Step 2: Set up the isolated environment
For each namespace type, Docker configures the isolated environment:
- PID namespace: The container process becomes PID 1 in its namespace
- Network namespace: Docker creates a virtual ethernet pair, puts one end in the container’s network namespace
- Mount namespace: Docker mounts the container’s root filesystem
- UTS namespace: Docker sets the container’s hostname
Step 3: Execute the container command
Finally, Docker executes the container’s main command inside these namespaces. The process runs, but everything it sees is filtered through its namespaces.
LEVEL 4
Exploring Namespaces on a Running Container
Let’s see namespaces in action.
Start a container:
docker run -d --name demo nginx
Get the container’s main process PID:
PID=$(docker inspect demo --format '{{.State.Pid}}')
echo $PID
View the process’s namespaces:
Every process on Linux has a directory at /proc/{PID}/ns/ that shows which namespaces it belongs to:
ls -la /proc/$PID/ns/
You’ll see something like:
lrwxrwxrwx 1 root root 0 Jan 31 10:00 ipc -> 'ipc:[4026532198]'
lrwxrwxrwx 1 root root 0 Jan 31 10:00 mnt -> 'mnt:[4026532196]'
lrwxrwxrwx 1 root root 0 Jan 31 10:00 net -> 'net:[4026532201]'
lrwxrwxrwx 1 root root 0 Jan 31 10:00 pid -> 'pid:[4026532199]'
lrwxrwxrwx 1 root root 0 Jan 31 10:00 uts -> 'uts:[4026532197]'
Each namespace has a unique identifier. Processes in the same namespace share the same identifier.
Compare with a host process:
ls -la /proc/1/ns/
Process 1 (init/systemd) has different namespace identifiers. It’s in different namespaces than your container.

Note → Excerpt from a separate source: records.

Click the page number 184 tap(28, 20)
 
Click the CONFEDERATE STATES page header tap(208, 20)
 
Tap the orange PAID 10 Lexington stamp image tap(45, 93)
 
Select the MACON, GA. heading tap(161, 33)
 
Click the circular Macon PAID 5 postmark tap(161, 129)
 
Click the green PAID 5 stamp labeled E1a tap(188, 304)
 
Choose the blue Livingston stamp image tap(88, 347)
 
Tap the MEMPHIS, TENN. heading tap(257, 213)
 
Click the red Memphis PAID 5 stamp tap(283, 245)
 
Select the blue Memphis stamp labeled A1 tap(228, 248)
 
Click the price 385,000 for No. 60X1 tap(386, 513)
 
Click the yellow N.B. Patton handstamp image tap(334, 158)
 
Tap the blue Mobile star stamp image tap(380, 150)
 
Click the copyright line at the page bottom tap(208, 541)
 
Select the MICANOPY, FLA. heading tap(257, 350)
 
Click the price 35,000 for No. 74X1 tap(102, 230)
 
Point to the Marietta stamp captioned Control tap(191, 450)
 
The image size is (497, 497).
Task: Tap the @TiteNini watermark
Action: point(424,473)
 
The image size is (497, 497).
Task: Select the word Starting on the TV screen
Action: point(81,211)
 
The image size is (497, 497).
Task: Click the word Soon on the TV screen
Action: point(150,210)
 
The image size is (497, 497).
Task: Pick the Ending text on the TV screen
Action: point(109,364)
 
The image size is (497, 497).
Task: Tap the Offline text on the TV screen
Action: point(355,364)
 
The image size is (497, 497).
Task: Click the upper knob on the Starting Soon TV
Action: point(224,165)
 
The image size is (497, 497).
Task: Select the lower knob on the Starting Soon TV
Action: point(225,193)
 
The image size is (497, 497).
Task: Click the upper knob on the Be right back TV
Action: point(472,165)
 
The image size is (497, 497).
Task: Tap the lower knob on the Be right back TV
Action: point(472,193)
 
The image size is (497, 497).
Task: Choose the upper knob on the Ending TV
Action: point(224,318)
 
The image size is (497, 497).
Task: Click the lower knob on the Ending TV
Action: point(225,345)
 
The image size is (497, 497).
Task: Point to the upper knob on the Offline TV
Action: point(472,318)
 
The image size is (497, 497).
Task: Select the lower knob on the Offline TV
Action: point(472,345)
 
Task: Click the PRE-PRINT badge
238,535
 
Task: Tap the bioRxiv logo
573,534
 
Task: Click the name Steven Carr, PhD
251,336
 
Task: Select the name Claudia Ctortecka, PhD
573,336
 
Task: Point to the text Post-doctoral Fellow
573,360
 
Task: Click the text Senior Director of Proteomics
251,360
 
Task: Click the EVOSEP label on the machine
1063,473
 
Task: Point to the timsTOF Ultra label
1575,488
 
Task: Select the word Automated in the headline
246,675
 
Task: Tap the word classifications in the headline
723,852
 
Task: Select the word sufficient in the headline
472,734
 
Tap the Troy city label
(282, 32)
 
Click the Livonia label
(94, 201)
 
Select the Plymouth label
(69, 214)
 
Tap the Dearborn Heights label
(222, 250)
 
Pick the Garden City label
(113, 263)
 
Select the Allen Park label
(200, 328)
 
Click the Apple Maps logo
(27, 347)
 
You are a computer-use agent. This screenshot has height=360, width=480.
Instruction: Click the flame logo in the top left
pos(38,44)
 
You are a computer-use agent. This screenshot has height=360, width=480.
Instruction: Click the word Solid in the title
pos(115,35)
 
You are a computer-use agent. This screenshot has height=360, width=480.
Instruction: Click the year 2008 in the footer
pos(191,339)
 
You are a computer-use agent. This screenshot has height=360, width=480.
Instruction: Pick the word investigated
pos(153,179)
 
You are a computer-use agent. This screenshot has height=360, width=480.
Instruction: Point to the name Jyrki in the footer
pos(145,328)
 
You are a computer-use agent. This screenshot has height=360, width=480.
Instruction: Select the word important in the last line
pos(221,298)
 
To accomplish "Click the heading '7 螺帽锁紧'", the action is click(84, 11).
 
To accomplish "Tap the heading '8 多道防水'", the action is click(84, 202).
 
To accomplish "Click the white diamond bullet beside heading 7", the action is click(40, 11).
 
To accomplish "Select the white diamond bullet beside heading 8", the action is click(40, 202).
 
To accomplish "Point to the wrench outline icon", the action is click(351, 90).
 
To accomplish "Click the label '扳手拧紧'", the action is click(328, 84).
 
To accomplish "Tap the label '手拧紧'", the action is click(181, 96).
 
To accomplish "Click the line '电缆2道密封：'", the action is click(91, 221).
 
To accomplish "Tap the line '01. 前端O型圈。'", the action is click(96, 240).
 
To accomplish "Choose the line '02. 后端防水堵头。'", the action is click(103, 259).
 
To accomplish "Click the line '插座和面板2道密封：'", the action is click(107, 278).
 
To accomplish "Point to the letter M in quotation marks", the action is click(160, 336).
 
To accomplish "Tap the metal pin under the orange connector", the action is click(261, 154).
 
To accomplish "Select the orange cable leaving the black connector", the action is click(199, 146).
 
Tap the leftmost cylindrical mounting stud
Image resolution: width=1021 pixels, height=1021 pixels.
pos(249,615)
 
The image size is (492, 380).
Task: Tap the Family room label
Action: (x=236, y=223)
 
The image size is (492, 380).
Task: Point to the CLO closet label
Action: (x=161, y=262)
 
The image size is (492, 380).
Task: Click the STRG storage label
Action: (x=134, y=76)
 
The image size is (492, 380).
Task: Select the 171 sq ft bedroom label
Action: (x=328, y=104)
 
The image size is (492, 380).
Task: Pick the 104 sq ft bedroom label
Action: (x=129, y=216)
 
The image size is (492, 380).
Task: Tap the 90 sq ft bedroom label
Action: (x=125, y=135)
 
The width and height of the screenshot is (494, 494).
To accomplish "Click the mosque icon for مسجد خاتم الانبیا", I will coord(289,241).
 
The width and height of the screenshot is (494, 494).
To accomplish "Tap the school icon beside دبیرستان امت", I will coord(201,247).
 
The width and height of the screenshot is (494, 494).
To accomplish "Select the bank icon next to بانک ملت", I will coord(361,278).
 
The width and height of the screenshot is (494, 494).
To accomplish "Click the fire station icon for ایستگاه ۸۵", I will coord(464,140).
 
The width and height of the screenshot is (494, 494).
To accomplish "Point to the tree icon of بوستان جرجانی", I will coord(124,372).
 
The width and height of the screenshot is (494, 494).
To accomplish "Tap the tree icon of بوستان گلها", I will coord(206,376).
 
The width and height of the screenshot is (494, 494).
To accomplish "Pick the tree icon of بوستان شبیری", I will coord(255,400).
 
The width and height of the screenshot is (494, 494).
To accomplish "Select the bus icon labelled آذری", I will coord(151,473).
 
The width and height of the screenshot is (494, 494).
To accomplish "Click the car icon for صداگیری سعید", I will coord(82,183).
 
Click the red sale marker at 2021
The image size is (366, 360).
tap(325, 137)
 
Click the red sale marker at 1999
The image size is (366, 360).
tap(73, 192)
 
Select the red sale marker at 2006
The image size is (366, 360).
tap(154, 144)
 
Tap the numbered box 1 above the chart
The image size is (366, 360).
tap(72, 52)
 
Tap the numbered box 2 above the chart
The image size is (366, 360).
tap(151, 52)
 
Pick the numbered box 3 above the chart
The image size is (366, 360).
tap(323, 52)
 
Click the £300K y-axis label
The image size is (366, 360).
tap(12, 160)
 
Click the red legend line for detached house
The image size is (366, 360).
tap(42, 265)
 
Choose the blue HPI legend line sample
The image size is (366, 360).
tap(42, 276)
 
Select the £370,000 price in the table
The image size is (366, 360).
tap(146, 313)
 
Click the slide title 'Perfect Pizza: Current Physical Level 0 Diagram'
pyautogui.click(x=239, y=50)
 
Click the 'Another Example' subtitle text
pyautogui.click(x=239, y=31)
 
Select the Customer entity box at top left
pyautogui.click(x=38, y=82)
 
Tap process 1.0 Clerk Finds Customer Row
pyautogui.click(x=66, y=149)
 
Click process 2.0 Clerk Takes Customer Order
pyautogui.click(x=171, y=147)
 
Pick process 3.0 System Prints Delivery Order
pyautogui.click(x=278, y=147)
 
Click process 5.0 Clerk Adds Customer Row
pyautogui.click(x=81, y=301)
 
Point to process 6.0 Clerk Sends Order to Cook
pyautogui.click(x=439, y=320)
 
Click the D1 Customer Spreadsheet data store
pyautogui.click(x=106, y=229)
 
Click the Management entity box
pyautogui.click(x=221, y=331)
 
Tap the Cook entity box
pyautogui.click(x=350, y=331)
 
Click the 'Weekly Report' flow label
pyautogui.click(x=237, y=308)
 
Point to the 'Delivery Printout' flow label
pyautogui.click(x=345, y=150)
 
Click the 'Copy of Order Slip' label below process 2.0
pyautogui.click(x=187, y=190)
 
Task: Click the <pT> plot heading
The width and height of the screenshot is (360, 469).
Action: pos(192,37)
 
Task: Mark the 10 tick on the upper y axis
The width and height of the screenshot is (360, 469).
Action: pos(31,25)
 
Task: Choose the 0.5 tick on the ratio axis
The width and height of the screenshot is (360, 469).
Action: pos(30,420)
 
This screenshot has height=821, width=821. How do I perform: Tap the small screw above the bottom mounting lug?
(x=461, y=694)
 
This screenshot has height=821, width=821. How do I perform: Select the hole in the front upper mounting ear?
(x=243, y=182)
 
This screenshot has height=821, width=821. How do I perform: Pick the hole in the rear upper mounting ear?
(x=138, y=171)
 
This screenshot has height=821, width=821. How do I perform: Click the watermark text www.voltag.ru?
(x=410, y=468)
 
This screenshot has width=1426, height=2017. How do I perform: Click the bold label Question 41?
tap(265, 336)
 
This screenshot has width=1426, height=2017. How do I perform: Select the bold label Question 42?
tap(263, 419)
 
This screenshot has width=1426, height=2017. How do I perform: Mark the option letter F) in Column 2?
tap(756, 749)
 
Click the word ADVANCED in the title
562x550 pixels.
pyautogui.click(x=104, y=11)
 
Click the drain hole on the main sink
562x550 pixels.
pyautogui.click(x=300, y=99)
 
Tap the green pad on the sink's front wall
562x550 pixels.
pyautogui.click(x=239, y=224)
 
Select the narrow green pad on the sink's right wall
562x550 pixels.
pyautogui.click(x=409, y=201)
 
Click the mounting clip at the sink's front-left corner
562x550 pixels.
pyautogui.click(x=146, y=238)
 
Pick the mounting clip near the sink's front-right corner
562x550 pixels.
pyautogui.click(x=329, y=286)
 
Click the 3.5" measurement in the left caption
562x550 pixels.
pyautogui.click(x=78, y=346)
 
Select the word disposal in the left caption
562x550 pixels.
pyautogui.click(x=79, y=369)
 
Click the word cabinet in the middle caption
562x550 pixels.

Enter a container’s namespace:
You can use nsenter to run a command in another process’s namespaces:
nsenter --target $PID --pid --mount --net /bin/bash
This starts a bash shell that shares the container’s PID, mount, and network namespaces. You’re now seeing the world as the container sees it.
Try:
ps aux # You'll only see container processes
hostname # You'll see the container's hostname
ip addr # You'll see the container's network interfaces
This is exactly what docker exec does—it uses nsenter under the hood.
LEVEL 5
The Philosophical Implication
Namespaces are a brilliant trick.
They don’t move the process to a different place. They don’t create a separate kernel or operating system. They just change what the process can see when it asks questions.
The process thinks it’s alone. It thinks it’s PID 1. It thinks it has a whole network stack to itself.
But from the kernel’s perspective, it’s just another process with some metadata tags that say “when this process asks for a process list, filter it.”
This is why containers are so lightweight compared to VMs. There’s no emulation. No separate kernel. Just clever filtering of information at the kernel level.